◆ **SOURCE EXCERPT**
It is important to compare the performance of different Machine Learning algorithms.
In this example, we will create a test harness to compare different algorithms on the classification problem dataset (Pima Indians diabetes).
Algorithms included:
1. Logistic Regression (linear)
2. Linear Discriminant Analysis (linear)
3. k-Nearest Neighbors (non-linear)
4. Classification and Regression Trees (non-linear)
5. Naive Bayes (non-linear)
6. Support Vector Machines (non-linear)
This recipe includes the following topics:
- Load classification problem dataset (Pima Indians) from github
- Create a test harness for evaluating the performance of multiple algorithms on the dataset
- Visualize the results for comparison
# import modules
import pandas as pd
import matplotlib.pyplot as plt
from sklearn.model_selection import KFold
from sklearn.model_selection import cross_val_score
from sklearn.linear_model import LogisticRegression
from sklearn.discriminant_analysis import LinearDiscriminantAnalysis
from sklearn.neighbors import KNeighborsClassifier
from sklearn.tree import DecisionTreeClassifier
from sklearn.naive_bayes import GaussianNB
from sklearn.svm import SVC
# read data file from github
# dataframe: pimaDf
gitFileURL = 'https://raw.githubusercontent.com/andrewgurung/data-repository/master/pima-indians-diabetes.data.csv'
cols = ['preg', 'plas', 'pres', 'skin', 'test', 'mass', 'pedi', 'age', 'class']
pimaDf = pd.read_csv(gitFileURL, names = cols)
# convert into numpy array for scikit-learn
pimaArr = pimaDf.values
# Let's split columns into the usual feature columns(X) and target column(Y)

◆ **LIST OF TASKS**
**a)** Please say whether each statement agrees with the algorithm-comparison recipe, answering yes or no and quoting the words that decide it: (i) k-Nearest Neighbors is listed as a linear algorithm; (ii) the dataset is read from github; (iii) Naive Bayes is imported from sklearn.naive_bayes as GaussianNB.
**b)** Translate this sentence from the algorithm-comparison recipe into Spanish: "It is important to compare the performance of different Machine Learning algorithms."
The data that comes after the algorithm-comparison recipe has no connection to it.

◆ **EXCERPTED DATA**

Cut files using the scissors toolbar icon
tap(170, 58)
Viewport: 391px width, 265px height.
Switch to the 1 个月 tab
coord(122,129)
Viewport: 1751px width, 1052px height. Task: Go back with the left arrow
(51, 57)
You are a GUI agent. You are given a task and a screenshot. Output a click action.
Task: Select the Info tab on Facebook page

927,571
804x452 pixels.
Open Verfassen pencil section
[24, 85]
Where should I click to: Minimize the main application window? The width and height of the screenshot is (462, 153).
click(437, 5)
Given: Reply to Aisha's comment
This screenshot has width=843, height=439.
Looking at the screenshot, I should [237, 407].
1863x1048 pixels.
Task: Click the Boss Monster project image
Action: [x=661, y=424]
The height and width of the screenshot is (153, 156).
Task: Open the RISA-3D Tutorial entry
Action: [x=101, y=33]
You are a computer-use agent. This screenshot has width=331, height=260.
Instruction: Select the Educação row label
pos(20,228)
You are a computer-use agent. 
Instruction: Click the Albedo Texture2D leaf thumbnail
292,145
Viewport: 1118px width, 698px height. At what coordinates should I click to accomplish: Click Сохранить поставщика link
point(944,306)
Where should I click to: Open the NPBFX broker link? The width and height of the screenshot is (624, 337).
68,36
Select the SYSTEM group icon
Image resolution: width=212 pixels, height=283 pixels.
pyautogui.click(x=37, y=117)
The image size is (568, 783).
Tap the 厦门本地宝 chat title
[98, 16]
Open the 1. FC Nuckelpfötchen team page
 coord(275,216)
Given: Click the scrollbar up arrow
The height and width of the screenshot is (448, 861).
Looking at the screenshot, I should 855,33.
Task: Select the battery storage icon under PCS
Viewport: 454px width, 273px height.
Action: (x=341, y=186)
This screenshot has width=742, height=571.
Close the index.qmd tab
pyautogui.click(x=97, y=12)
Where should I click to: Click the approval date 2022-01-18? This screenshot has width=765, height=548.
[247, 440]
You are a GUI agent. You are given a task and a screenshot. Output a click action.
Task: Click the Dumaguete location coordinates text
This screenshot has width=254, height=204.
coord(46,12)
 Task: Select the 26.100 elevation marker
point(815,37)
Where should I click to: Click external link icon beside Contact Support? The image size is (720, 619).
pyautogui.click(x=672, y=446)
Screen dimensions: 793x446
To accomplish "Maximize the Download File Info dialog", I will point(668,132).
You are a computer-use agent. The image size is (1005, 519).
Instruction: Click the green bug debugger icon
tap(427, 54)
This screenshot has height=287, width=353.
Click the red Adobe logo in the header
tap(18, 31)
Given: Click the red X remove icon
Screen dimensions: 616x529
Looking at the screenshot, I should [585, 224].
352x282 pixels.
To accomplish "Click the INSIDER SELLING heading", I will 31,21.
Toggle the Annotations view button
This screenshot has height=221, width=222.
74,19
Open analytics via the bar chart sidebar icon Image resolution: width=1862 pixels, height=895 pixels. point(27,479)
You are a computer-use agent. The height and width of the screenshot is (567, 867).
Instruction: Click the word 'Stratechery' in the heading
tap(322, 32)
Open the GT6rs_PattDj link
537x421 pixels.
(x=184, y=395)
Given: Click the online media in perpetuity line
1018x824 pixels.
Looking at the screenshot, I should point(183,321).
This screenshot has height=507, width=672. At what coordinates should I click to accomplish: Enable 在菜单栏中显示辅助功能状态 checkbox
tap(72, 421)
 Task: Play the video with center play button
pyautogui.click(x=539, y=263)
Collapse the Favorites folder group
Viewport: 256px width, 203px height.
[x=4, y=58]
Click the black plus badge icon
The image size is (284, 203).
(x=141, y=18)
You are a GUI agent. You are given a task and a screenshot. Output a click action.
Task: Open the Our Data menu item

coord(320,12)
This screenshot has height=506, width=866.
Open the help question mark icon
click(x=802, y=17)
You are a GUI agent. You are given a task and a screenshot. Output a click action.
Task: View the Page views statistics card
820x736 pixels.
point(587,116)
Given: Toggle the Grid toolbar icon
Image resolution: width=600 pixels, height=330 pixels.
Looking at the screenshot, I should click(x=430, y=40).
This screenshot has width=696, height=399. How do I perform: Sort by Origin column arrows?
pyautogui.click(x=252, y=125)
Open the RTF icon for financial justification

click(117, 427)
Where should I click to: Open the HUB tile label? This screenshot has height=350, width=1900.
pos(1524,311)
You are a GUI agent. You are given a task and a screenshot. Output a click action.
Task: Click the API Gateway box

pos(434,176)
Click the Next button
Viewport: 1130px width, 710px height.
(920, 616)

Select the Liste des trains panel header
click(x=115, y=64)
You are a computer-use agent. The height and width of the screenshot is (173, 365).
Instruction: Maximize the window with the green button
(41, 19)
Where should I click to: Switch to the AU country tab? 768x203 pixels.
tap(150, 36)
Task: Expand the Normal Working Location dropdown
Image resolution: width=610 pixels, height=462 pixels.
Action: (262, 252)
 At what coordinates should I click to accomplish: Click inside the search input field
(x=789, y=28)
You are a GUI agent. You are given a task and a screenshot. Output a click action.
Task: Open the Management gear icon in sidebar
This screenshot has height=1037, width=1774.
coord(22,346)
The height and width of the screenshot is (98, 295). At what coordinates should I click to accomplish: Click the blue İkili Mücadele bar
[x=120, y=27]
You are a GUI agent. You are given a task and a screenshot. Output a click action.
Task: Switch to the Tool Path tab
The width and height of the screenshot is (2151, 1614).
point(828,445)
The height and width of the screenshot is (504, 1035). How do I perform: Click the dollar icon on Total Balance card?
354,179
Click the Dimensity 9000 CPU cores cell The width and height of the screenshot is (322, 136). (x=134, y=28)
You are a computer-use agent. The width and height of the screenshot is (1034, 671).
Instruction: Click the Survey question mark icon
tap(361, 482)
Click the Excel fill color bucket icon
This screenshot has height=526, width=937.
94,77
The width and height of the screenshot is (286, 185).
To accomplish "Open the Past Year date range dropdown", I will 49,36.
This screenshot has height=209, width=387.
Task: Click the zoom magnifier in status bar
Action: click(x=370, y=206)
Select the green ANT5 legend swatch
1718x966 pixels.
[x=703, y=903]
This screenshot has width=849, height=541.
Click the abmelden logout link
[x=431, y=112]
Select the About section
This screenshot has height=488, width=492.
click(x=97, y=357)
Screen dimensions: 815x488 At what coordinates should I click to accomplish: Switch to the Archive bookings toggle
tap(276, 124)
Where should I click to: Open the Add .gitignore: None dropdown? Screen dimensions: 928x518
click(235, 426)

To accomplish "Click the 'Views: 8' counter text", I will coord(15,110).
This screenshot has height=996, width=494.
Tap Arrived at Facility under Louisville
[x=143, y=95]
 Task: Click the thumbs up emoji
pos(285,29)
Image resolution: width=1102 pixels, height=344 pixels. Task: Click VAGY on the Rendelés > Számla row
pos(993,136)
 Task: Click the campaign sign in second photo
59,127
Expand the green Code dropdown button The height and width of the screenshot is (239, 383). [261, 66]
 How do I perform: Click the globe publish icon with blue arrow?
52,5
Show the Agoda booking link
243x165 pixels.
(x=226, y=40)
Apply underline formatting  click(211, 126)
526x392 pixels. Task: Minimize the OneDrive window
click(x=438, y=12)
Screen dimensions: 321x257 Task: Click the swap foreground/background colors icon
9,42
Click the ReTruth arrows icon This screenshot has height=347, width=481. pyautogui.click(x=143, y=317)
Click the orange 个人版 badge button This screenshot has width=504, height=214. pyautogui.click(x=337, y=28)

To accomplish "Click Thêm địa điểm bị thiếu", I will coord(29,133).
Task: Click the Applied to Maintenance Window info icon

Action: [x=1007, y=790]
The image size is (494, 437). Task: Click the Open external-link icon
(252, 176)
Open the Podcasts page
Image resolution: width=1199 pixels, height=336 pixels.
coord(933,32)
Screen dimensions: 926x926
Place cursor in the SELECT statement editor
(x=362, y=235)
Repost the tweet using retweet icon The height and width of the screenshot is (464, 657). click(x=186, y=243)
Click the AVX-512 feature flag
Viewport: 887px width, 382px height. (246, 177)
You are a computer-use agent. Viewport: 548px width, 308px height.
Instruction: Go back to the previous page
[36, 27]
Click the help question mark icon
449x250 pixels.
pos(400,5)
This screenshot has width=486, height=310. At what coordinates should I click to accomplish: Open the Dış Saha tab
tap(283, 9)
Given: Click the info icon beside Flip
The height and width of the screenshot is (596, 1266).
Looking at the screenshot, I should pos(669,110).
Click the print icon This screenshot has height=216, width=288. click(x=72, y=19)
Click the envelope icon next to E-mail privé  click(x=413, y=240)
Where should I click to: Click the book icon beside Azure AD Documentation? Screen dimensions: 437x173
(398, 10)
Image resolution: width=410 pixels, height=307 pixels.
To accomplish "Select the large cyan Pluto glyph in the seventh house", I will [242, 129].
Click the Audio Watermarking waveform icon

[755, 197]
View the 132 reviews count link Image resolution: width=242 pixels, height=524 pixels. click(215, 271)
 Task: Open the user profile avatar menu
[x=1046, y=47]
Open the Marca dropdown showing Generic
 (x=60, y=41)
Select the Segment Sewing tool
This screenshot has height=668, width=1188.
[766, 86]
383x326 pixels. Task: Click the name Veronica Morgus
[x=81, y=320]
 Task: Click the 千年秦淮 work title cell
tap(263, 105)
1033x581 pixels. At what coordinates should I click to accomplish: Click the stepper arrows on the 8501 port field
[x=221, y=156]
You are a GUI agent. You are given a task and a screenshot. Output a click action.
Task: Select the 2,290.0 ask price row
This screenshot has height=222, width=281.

◆ **ANSWERS**
**a)**
(i) No: "3. k-Nearest Neighbors (non-linear)"
(ii) Yes: "# read data file from github"
(iii) Yes: "from sklearn.naive_bayes import GaussianNB"

**b)** Es importante comparar el rendimiento de diferentes algoritmos de aprendizaje automático.